Stored data
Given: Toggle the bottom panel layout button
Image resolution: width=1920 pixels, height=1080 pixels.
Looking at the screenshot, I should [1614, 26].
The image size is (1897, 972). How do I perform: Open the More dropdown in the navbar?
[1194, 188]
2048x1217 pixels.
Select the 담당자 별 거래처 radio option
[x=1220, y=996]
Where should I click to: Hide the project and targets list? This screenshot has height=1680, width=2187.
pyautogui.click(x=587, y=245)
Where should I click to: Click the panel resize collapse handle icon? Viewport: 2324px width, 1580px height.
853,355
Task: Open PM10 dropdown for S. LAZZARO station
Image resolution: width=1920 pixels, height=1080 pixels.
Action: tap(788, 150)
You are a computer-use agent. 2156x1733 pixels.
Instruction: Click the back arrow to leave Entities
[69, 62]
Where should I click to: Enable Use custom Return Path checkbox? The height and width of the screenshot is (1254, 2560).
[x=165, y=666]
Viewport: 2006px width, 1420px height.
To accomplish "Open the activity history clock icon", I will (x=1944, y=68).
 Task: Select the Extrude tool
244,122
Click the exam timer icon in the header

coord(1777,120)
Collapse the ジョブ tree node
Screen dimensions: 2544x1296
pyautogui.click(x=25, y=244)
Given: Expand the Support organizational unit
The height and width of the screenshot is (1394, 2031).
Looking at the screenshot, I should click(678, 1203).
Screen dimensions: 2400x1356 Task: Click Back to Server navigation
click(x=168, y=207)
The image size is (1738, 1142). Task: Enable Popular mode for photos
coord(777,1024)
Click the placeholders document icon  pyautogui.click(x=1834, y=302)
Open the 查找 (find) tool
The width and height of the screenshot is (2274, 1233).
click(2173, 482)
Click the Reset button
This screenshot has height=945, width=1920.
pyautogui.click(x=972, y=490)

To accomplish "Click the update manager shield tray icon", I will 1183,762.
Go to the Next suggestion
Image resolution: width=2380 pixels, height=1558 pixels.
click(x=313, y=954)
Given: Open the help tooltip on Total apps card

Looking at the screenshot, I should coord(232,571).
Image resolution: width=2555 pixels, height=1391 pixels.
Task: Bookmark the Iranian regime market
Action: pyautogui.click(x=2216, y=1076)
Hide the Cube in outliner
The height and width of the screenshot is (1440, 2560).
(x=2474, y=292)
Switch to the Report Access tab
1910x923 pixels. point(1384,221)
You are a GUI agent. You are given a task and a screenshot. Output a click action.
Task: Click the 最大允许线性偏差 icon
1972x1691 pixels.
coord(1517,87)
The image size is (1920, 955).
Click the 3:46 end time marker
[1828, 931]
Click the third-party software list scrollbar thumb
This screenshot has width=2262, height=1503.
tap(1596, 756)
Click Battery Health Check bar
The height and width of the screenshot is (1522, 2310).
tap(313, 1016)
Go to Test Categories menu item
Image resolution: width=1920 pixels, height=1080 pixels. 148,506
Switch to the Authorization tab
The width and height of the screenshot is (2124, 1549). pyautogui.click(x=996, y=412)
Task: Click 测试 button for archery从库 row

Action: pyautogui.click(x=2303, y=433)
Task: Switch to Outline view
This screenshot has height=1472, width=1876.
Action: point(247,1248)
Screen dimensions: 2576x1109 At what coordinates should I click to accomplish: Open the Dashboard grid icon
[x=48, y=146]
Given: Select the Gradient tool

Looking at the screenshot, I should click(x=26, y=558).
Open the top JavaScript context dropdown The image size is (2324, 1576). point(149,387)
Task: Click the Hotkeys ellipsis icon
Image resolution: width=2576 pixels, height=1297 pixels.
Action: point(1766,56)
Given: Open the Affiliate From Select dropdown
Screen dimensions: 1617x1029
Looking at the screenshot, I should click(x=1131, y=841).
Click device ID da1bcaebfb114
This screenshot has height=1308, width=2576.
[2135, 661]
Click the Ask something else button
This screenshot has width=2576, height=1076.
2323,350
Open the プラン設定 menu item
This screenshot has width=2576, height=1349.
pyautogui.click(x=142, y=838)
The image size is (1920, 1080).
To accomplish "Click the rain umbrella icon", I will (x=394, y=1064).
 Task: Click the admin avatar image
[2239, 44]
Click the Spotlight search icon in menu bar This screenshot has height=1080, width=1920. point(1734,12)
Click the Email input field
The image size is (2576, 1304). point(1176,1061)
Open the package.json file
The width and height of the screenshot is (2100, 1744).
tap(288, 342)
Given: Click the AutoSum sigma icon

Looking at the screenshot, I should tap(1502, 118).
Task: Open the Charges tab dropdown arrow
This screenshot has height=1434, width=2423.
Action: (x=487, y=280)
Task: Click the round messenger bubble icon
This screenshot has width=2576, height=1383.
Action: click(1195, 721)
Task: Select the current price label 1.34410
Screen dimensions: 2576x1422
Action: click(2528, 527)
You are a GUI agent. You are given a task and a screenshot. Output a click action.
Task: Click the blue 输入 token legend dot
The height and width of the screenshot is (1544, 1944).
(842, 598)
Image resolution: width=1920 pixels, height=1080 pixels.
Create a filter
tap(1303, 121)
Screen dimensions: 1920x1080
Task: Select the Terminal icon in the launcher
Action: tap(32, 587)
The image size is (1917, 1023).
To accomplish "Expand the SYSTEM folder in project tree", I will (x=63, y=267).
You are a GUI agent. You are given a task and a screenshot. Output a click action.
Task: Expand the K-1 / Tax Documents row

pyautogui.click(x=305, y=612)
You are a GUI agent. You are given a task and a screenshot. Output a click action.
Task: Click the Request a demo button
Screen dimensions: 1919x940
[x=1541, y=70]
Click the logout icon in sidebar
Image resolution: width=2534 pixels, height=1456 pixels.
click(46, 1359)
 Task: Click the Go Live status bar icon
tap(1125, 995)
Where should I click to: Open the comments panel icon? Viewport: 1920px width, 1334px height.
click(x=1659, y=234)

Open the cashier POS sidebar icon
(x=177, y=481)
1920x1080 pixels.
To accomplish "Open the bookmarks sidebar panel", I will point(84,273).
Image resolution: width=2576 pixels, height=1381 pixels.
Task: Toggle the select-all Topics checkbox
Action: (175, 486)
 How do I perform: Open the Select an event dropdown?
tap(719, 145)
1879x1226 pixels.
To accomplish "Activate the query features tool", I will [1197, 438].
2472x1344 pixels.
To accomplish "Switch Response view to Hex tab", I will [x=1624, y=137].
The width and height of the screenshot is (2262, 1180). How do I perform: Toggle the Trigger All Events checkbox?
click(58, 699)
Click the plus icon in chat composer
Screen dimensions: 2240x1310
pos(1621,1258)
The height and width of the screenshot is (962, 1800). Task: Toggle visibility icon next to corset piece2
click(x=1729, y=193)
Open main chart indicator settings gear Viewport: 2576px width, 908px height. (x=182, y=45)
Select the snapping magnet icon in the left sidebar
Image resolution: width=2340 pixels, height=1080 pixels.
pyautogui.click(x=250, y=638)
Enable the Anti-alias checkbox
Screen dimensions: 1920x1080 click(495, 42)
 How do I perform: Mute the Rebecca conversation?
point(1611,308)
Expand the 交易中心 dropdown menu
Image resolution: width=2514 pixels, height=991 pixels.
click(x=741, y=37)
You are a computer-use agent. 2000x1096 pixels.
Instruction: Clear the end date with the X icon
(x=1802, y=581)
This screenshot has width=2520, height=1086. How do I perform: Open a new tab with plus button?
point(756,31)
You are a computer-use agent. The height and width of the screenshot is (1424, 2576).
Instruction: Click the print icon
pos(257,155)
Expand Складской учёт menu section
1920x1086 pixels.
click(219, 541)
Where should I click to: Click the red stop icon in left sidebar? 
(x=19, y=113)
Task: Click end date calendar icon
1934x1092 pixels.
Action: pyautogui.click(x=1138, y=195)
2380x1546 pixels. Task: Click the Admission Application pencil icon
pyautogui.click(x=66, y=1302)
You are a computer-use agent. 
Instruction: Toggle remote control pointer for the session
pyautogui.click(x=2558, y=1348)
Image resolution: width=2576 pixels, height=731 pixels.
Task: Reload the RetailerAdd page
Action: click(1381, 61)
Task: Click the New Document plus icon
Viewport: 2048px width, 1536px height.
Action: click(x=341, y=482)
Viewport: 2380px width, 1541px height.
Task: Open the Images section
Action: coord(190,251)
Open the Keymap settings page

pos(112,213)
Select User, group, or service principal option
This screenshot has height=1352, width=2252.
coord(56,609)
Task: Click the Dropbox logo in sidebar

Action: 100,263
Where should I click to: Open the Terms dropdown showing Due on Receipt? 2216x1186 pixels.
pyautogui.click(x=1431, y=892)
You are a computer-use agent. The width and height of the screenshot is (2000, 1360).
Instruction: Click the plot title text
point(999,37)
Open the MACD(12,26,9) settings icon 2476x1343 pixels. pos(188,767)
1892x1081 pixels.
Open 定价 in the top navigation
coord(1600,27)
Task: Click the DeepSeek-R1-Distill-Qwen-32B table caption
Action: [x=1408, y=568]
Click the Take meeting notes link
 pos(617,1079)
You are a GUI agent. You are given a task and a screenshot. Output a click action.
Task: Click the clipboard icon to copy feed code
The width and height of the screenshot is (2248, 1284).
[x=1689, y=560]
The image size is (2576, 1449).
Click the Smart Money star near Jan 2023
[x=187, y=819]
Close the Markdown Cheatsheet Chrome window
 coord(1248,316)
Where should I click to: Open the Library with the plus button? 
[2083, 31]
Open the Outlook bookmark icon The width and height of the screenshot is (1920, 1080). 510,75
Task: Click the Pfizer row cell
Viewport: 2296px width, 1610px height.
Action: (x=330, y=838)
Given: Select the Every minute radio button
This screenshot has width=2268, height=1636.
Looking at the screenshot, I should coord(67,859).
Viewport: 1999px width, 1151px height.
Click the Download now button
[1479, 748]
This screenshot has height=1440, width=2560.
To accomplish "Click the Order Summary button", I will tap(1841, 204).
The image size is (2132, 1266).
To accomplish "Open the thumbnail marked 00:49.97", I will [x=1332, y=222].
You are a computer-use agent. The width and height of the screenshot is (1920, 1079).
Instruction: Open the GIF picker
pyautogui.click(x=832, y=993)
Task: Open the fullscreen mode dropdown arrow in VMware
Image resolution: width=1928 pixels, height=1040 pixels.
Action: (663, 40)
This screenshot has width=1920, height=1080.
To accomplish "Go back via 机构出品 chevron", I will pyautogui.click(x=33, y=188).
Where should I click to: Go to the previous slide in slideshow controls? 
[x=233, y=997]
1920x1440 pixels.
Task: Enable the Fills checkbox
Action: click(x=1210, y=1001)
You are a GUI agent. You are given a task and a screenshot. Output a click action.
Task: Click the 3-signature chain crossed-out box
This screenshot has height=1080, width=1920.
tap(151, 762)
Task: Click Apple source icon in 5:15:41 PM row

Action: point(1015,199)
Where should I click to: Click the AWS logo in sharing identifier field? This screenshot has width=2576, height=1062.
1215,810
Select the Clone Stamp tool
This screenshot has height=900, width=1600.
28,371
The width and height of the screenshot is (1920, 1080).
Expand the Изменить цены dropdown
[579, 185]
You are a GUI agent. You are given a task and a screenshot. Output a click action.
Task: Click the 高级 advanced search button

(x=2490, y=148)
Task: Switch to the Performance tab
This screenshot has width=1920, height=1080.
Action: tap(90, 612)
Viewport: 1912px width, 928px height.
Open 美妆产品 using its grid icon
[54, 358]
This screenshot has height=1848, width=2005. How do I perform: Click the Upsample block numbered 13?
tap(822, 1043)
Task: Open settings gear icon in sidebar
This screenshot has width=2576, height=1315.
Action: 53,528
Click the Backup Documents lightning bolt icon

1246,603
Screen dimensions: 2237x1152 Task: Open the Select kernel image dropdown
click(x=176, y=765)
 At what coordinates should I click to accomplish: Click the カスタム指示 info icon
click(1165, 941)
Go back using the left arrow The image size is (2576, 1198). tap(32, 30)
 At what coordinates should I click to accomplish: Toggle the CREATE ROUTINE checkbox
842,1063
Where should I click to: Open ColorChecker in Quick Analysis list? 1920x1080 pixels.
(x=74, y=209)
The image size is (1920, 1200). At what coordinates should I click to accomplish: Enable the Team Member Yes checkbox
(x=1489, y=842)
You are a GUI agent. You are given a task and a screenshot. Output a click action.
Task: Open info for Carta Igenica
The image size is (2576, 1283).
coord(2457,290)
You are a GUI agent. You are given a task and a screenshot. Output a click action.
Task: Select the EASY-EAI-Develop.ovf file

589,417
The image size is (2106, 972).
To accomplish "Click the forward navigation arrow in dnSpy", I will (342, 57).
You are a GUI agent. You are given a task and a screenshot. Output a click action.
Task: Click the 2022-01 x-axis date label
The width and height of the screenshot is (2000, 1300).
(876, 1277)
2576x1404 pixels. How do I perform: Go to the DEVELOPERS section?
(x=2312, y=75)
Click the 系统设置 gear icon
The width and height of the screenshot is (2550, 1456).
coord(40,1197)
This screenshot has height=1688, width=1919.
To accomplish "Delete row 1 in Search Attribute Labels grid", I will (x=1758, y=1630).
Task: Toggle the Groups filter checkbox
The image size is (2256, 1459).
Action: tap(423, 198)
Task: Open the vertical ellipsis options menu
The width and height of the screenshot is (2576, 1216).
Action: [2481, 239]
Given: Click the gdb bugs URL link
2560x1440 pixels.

Task goal
Retype exactly the lines above, from the one with "is (2000, 1360)." through the one with "1892x1081 pixels.", inclusive.

Task solution
You are a computer-use agent. The width and height of the screenshot is (2000, 1360).
Instruction: Click the plot title text
point(999,37)
Open the MACD(12,26,9) settings icon 2476x1343 pixels. pos(188,767)
1892x1081 pixels.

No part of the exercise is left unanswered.